Suspeita presa teria trabalhado para o PT

iG Minas Gerais |

SÃO PAULO. A doleira Nelma Mitsue Penasso Kodama cansou de ver sua casa de câmbio em Santo André, no ABC paulista, devassada por sucessivas operações da Polícia Federal. Até ser presa, Nelma encontrava seus clientes num restaurante chinês. Nele, comer sukyiaki é algo bem difícil. O portão, quase sempre fechado, só abre a conhecidos.

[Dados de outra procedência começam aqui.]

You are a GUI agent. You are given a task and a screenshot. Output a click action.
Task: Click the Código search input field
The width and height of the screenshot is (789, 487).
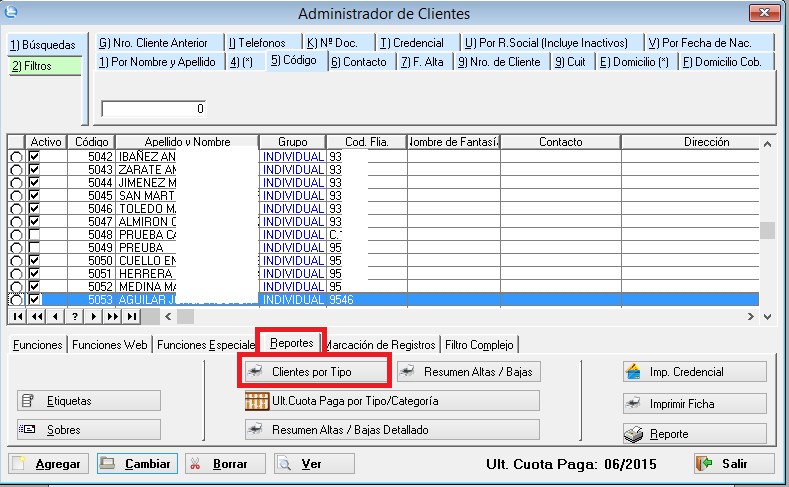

A atuação de Nelma, de 47 anos, no mercado de câmbio, por meio da Havaí Câmbio e Turismo, foi revelada na CPI dos Bingos, em 2006, pelo doleiro Antonio Claramunt, o Toninho Barcelona, que a apontou como responsável por operações em dólar para o PT na época em que Celso Daniel, assassinado em 2002, era prefeito de Santo André. Ela negou qualquer tipo de irregularidade. Oficialmente, a Havaí deixou de existir, mas Nelma prosperou. Presa na Operação Lava Jato com 200 mil na calcinha, Nelma integra o grupo dos quatro maiores doleiros do país. Entre maio e novembro de 2013, ela enviou para o exterior US$ 5,2 milhões. Ré na Justiça Federal por evasão de divisas e lavagem de dinheiro, ela ainda deve responder por mais crimes: faltam ser rastreados R$ 103 milhões que passaram por oito empresas de fachada e seis offshores.